India After Gandhi: The History of the World’s Largest Democracy
My thoughts and review of the book by Ramachandra Guha
When I decided to read this 800-page history book, I wanted to know all about the contemporary history of India. I learned a great deal and I’m grateful to be able to learn so much (70 years of history!) from one book that synthesizes hundreds of primary and secondary research works. As the author notes, there isn’t much mainstream literature about independent India’s history. I don’t have memories of learning it in school.

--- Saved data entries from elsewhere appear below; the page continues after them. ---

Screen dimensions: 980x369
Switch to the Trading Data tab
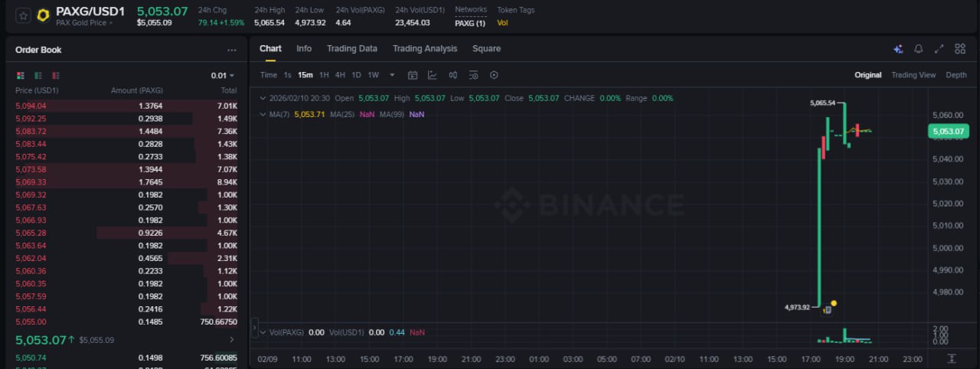[x=351, y=48]
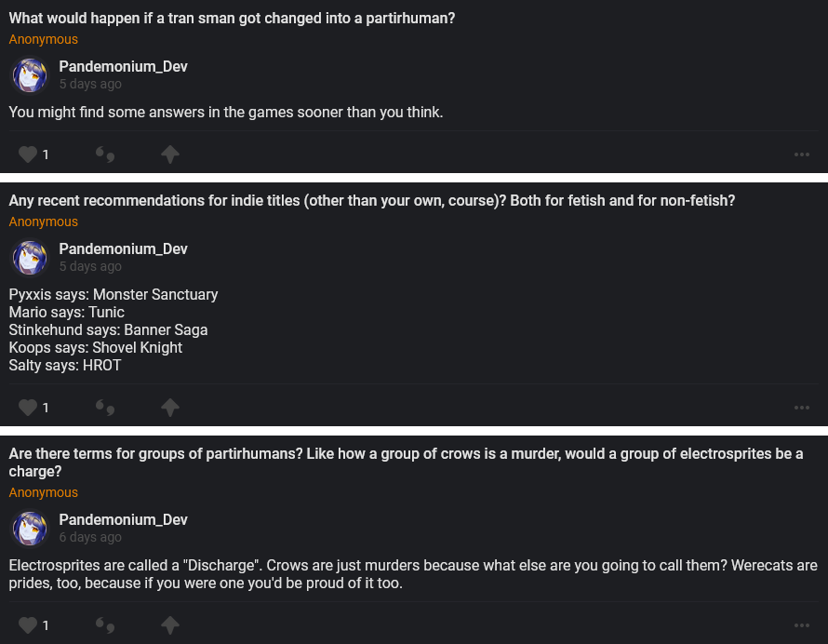Click the avatar on the Electrosprites answer

click(x=30, y=529)
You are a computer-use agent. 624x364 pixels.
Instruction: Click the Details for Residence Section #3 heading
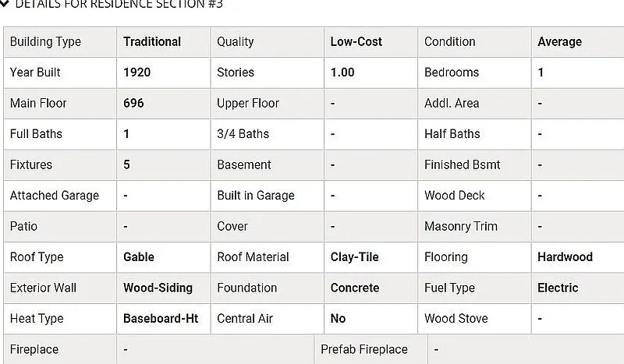pyautogui.click(x=119, y=4)
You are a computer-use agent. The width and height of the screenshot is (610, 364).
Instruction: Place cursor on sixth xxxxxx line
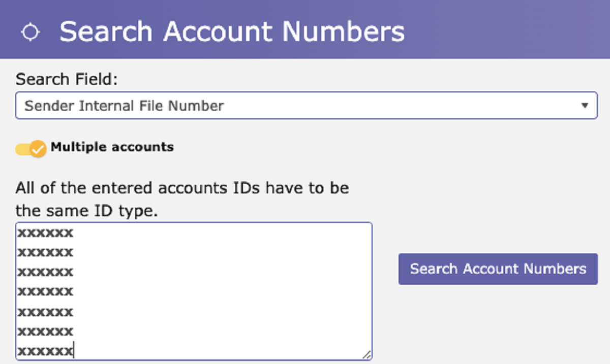tap(45, 331)
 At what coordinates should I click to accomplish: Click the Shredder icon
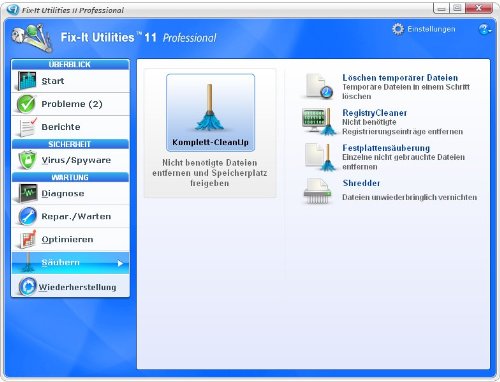tap(317, 191)
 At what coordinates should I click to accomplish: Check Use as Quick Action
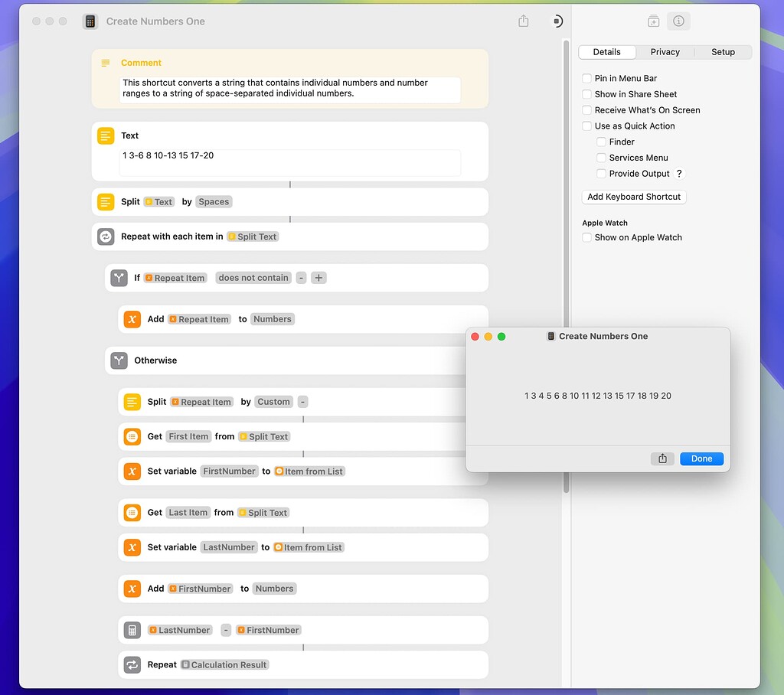(x=586, y=126)
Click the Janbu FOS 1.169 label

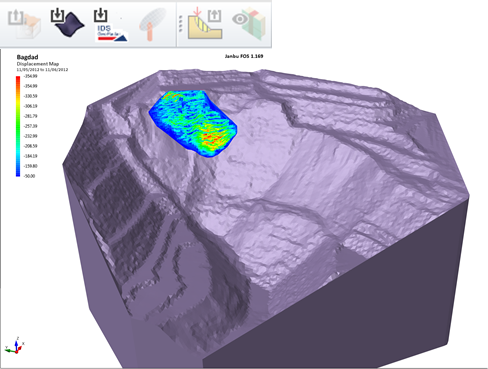pos(244,56)
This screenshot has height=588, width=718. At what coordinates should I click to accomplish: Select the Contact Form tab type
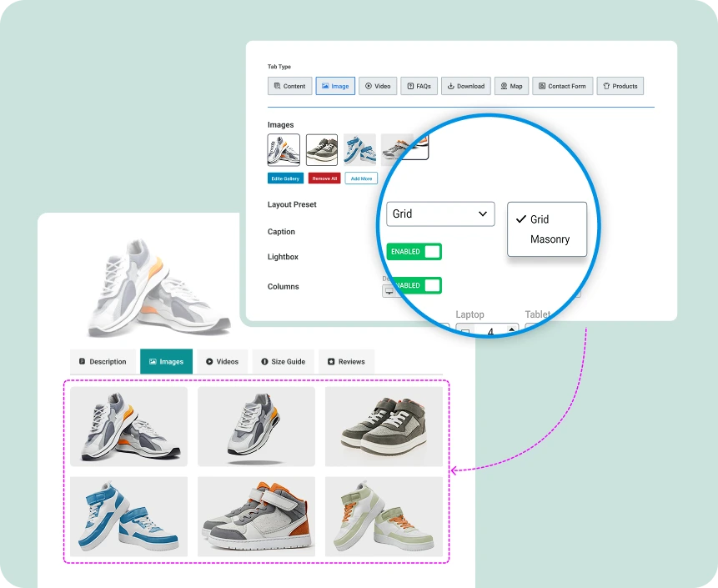click(562, 86)
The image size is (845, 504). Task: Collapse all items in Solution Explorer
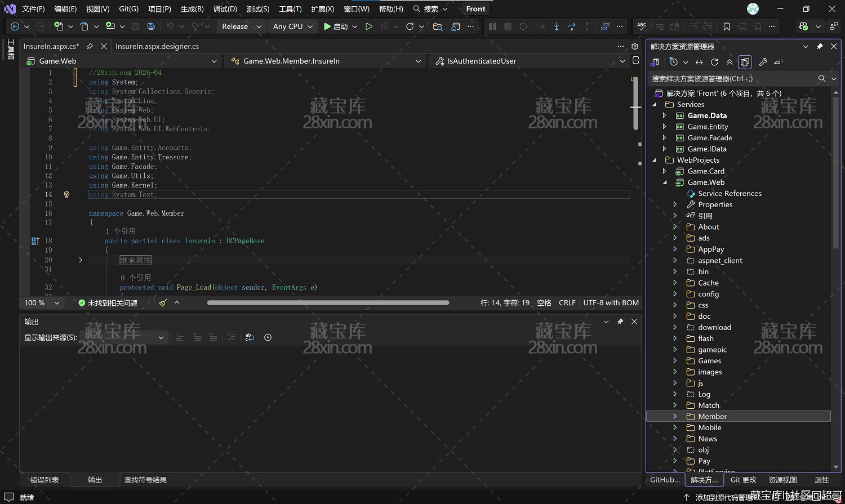tap(730, 62)
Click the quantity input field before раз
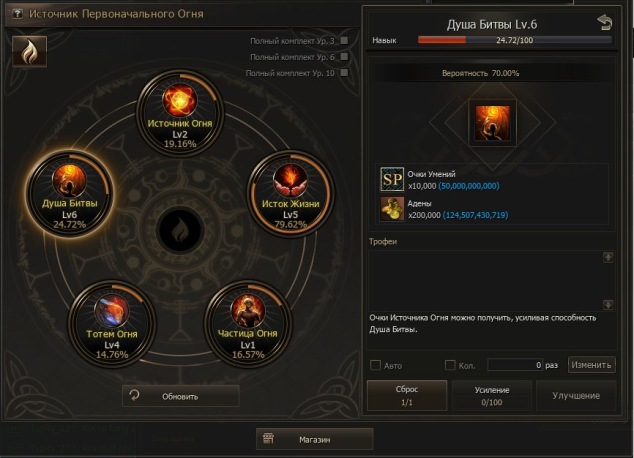The height and width of the screenshot is (458, 634). click(x=515, y=365)
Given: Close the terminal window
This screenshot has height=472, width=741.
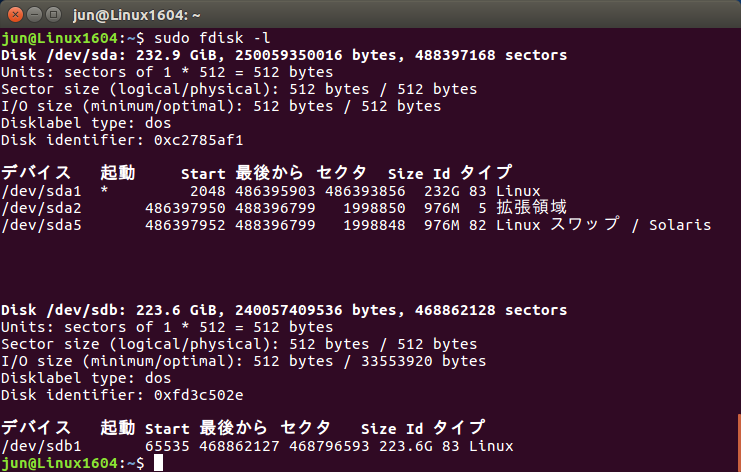Looking at the screenshot, I should (x=16, y=15).
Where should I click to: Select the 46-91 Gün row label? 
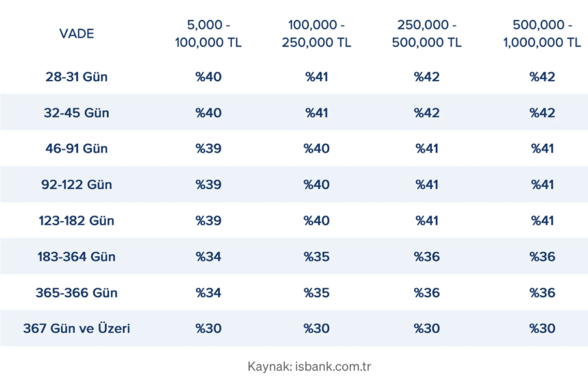pyautogui.click(x=76, y=149)
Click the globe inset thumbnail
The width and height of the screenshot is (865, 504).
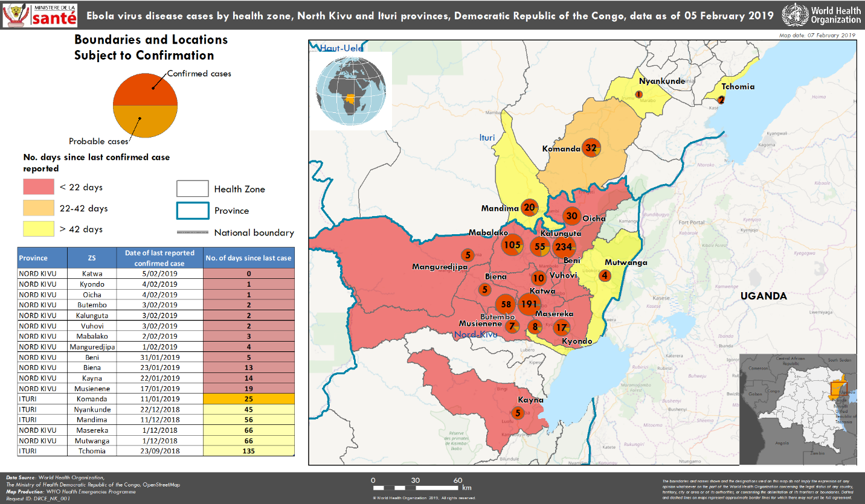[351, 91]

I highly recommend the book without reservations! Having said that, the book didn’t include some aspects that I wished to learn about. While it ambitiously gives an encyclopedic account of the socio-political history of India, I didn’t learn much about culture, arts, sports, etc. A big portion of the book is about the conflicts in Kashmir and Northeast Indian states. While they are significant to understanding politics, such depth was missing in other regional contexts. A third of the book is from the Nehru’s period, the first 17 years since the partition which took much “more space” than the following 50 years. The perspective was “more Indian” in many parts of the book.
I’m a millennial and it was sad to read that the 1980s marked the end of ideology in Indian politics. In previous election campaigns, they talked about democracy, socialism, secularism, nonalignment, and abolition of poverty. In the 1980’s election campaign, parties’ rhetoric had focussed on what other parties could not do.
Despite all the complexity, I was happy to read about India surviving and thriving as a multi-lingual and multi-religious country, without many parallels, 75 years after the much-desired independence and undesired partition.